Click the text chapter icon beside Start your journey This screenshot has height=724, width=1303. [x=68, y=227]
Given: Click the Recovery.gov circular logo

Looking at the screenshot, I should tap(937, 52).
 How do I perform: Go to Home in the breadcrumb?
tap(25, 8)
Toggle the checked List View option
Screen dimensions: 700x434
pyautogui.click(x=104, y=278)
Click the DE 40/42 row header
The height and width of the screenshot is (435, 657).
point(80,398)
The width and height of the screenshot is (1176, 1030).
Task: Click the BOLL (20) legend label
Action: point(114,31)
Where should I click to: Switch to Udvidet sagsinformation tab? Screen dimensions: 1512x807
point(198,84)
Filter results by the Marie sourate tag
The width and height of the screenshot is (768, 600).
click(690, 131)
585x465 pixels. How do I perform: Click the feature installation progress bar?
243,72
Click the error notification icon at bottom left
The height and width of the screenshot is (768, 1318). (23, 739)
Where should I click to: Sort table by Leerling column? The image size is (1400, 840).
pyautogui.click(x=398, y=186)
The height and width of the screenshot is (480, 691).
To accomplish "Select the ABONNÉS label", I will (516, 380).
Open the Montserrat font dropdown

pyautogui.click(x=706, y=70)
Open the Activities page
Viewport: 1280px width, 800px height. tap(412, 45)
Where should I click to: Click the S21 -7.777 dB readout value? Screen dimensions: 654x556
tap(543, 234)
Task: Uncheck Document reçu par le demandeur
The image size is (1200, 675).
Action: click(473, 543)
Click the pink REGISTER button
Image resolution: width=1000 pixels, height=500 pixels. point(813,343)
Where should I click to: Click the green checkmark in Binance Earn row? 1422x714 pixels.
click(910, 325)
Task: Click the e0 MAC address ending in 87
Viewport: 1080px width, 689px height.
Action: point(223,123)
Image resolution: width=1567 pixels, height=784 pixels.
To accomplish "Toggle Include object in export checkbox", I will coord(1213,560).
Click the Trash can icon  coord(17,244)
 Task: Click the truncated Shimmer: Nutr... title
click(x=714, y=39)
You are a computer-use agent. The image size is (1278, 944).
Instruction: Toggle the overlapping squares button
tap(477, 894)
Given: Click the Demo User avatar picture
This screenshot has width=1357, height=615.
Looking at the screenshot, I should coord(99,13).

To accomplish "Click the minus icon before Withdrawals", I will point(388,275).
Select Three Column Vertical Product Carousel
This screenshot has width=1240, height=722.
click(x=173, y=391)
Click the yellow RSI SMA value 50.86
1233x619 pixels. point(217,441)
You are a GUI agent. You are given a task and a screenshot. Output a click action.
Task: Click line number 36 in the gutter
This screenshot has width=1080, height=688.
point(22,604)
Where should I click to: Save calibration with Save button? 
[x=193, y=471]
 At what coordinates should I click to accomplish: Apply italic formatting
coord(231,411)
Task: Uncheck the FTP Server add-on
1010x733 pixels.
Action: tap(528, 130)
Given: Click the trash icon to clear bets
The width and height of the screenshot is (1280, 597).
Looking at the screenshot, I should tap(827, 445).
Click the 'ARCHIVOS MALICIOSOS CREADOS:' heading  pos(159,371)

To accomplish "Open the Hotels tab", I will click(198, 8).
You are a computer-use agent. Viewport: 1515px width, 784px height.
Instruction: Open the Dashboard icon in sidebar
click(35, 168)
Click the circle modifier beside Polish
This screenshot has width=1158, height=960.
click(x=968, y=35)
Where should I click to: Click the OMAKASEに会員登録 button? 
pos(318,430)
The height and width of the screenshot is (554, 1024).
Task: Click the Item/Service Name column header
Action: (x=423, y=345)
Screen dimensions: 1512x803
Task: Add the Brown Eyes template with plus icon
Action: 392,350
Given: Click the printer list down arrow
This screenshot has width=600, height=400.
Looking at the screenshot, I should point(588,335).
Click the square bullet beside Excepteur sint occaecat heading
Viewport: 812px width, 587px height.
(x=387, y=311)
+---+
TASK STATEMENT:
From the data above, copy each line exactly.

SOLUTION TO THE PROBLEM:
Click the text chapter icon beside Start your journey This screenshot has height=724, width=1303. [x=68, y=227]
Given: Click the Recovery.gov circular logo

Looking at the screenshot, I should tap(937, 52).
 How do I perform: Go to Home in the breadcrumb?
tap(25, 8)
Toggle the checked List View option
Screen dimensions: 700x434
pyautogui.click(x=104, y=278)
Click the DE 40/42 row header
The height and width of the screenshot is (435, 657).
point(80,398)
The width and height of the screenshot is (1176, 1030).
Task: Click the BOLL (20) legend label
Action: point(114,31)
Where should I click to: Switch to Udvidet sagsinformation tab? Screen dimensions: 1512x807
point(198,84)
Filter results by the Marie sourate tag
The width and height of the screenshot is (768, 600).
click(690, 131)
585x465 pixels. How do I perform: Click the feature installation progress bar?
243,72
Click the error notification icon at bottom left
The height and width of the screenshot is (768, 1318). (23, 739)
Where should I click to: Sort table by Leerling column? The image size is (1400, 840).
pyautogui.click(x=398, y=186)
The height and width of the screenshot is (480, 691).
To accomplish "Select the ABONNÉS label", I will (516, 380).
Open the Montserrat font dropdown

pyautogui.click(x=706, y=70)
Open the Activities page
Viewport: 1280px width, 800px height. tap(412, 45)
Where should I click to: Click the S21 -7.777 dB readout value? Screen dimensions: 654x556
tap(543, 234)
Task: Uncheck Document reçu par le demandeur
The image size is (1200, 675).
Action: click(473, 543)
Click the pink REGISTER button
Image resolution: width=1000 pixels, height=500 pixels. point(813,343)
Where should I click to: Click the green checkmark in Binance Earn row? 1422x714 pixels.
click(910, 325)
Task: Click the e0 MAC address ending in 87
Viewport: 1080px width, 689px height.
Action: point(223,123)
Image resolution: width=1567 pixels, height=784 pixels.
To accomplish "Toggle Include object in export checkbox", I will coord(1213,560).
Click the Trash can icon  coord(17,244)
 Task: Click the truncated Shimmer: Nutr... title
click(x=714, y=39)
You are a computer-use agent. The image size is (1278, 944).
Instruction: Toggle the overlapping squares button
tap(477, 894)
Given: Click the Demo User avatar picture
This screenshot has width=1357, height=615.
Looking at the screenshot, I should coord(99,13).

To accomplish "Click the minus icon before Withdrawals", I will point(388,275).
Select Three Column Vertical Product Carousel
This screenshot has width=1240, height=722.
click(x=173, y=391)
Click the yellow RSI SMA value 50.86
1233x619 pixels. point(217,441)
You are a GUI agent. You are given a task and a screenshot. Output a click action.
Task: Click line number 36 in the gutter
This screenshot has width=1080, height=688.
point(22,604)
Where should I click to: Save calibration with Save button? 
[x=193, y=471]
 At what coordinates should I click to accomplish: Apply italic formatting
coord(231,411)
Task: Uncheck the FTP Server add-on
1010x733 pixels.
Action: tap(528, 130)
Given: Click the trash icon to clear bets
The width and height of the screenshot is (1280, 597).
Looking at the screenshot, I should tap(827, 445).
Click the 'ARCHIVOS MALICIOSOS CREADOS:' heading  pos(159,371)

To accomplish "Open the Hotels tab", I will click(198, 8).
You are a computer-use agent. Viewport: 1515px width, 784px height.
Instruction: Open the Dashboard icon in sidebar
click(35, 168)
Click the circle modifier beside Polish
This screenshot has width=1158, height=960.
click(x=968, y=35)
Where should I click to: Click the OMAKASEに会員登録 button? 
pos(318,430)
The height and width of the screenshot is (554, 1024).
Task: Click the Item/Service Name column header
Action: (x=423, y=345)
Screen dimensions: 1512x803
Task: Add the Brown Eyes template with plus icon
Action: 392,350
Given: Click the printer list down arrow
This screenshot has width=600, height=400.
Looking at the screenshot, I should point(588,335).
Click the square bullet beside Excepteur sint occaecat heading
Viewport: 812px width, 587px height.
(x=387, y=311)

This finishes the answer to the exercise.